● Task to complete:
Report every line in the listing below where the string "betyder" shows up.

* * * * * * * * *

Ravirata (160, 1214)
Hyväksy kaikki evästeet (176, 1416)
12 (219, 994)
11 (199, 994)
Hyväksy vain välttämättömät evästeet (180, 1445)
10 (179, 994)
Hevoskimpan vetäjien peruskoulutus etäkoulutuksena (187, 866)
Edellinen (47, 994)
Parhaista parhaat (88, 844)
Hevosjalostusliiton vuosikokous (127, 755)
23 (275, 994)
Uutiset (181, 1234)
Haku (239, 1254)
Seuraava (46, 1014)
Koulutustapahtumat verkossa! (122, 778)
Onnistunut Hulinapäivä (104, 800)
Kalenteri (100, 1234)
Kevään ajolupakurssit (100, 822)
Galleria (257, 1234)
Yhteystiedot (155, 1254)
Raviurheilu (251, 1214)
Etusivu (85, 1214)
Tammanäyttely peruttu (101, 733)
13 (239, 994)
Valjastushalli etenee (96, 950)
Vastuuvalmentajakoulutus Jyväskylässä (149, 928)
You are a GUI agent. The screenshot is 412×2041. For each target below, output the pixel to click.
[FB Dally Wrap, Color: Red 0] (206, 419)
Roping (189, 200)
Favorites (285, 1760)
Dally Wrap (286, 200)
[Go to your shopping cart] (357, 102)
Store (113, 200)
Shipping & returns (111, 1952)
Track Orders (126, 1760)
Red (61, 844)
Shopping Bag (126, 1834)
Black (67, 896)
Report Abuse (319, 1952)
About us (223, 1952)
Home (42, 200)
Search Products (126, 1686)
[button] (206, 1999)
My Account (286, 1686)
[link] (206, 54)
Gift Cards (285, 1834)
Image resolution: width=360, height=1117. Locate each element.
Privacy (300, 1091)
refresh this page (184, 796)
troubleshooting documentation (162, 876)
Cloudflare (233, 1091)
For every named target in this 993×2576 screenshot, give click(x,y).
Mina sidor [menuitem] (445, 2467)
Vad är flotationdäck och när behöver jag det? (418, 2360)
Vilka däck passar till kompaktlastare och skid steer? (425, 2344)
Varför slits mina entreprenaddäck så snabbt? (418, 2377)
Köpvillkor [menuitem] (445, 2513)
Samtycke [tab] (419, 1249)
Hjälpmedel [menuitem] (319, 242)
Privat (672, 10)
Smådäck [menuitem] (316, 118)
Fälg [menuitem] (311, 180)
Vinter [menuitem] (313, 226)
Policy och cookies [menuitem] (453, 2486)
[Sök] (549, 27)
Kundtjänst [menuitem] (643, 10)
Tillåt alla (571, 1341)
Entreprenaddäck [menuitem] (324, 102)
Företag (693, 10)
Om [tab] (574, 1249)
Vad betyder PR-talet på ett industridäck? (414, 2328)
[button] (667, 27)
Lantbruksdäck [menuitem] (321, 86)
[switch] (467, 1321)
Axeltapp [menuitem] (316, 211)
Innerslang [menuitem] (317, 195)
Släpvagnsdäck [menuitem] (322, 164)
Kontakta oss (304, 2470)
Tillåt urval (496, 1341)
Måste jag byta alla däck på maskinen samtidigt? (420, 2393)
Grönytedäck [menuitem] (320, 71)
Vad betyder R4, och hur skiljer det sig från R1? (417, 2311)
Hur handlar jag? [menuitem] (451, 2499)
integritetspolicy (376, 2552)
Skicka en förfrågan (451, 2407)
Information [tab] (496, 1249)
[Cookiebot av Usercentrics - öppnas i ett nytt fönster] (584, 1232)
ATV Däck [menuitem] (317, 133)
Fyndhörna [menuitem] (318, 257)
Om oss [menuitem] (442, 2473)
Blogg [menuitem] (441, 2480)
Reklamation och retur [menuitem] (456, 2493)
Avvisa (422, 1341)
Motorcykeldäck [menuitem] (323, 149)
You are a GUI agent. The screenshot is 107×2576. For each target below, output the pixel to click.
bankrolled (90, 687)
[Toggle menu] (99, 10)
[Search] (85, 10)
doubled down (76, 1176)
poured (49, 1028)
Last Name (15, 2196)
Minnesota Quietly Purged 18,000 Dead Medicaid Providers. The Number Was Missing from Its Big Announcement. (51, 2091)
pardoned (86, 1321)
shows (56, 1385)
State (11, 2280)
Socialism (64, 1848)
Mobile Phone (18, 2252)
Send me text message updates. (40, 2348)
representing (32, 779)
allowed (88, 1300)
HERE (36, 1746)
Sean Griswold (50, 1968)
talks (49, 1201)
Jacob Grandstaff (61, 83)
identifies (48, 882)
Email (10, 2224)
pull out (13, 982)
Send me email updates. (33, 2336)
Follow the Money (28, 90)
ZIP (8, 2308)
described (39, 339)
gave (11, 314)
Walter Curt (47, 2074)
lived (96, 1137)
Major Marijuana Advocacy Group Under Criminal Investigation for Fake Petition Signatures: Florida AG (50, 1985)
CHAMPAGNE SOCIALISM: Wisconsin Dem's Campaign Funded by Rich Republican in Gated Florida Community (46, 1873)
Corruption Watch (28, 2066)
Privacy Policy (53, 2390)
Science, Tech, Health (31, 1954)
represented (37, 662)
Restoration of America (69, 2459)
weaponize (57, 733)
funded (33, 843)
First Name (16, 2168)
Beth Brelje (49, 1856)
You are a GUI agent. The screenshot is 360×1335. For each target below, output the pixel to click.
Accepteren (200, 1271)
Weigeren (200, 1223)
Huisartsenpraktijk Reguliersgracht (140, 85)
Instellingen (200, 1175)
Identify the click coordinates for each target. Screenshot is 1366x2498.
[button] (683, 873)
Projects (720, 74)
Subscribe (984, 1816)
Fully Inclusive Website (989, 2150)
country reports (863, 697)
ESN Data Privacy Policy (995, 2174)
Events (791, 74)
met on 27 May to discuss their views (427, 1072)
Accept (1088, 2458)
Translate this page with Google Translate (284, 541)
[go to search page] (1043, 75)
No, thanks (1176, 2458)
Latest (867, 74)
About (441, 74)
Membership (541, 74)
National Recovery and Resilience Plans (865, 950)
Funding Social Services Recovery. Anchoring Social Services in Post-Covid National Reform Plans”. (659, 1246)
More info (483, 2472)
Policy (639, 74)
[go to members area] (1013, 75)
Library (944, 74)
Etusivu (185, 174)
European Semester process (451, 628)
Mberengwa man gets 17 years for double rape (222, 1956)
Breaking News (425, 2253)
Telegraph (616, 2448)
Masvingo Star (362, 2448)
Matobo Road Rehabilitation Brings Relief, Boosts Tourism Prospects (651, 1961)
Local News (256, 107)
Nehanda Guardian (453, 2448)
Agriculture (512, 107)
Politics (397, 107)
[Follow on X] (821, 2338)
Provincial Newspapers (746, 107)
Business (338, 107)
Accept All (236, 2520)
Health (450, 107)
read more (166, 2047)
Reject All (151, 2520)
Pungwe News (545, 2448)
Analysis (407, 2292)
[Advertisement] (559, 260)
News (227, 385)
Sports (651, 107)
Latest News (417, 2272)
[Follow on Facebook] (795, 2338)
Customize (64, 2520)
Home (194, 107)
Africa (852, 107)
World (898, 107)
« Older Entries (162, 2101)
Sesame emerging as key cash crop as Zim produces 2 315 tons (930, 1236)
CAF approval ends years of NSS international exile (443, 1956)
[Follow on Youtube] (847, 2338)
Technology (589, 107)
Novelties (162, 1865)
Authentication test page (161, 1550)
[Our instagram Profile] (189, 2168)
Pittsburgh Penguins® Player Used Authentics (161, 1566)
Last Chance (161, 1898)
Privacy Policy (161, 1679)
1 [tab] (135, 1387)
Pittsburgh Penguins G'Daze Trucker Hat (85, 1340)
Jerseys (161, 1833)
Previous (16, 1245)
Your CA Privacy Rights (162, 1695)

* * * * * * * * *

● Answer for this exercise:
Vad betyder PR-talet på ett industridäck? (414, 2328)
Vad betyder R4, och hur skiljer det sig från R1? (417, 2311)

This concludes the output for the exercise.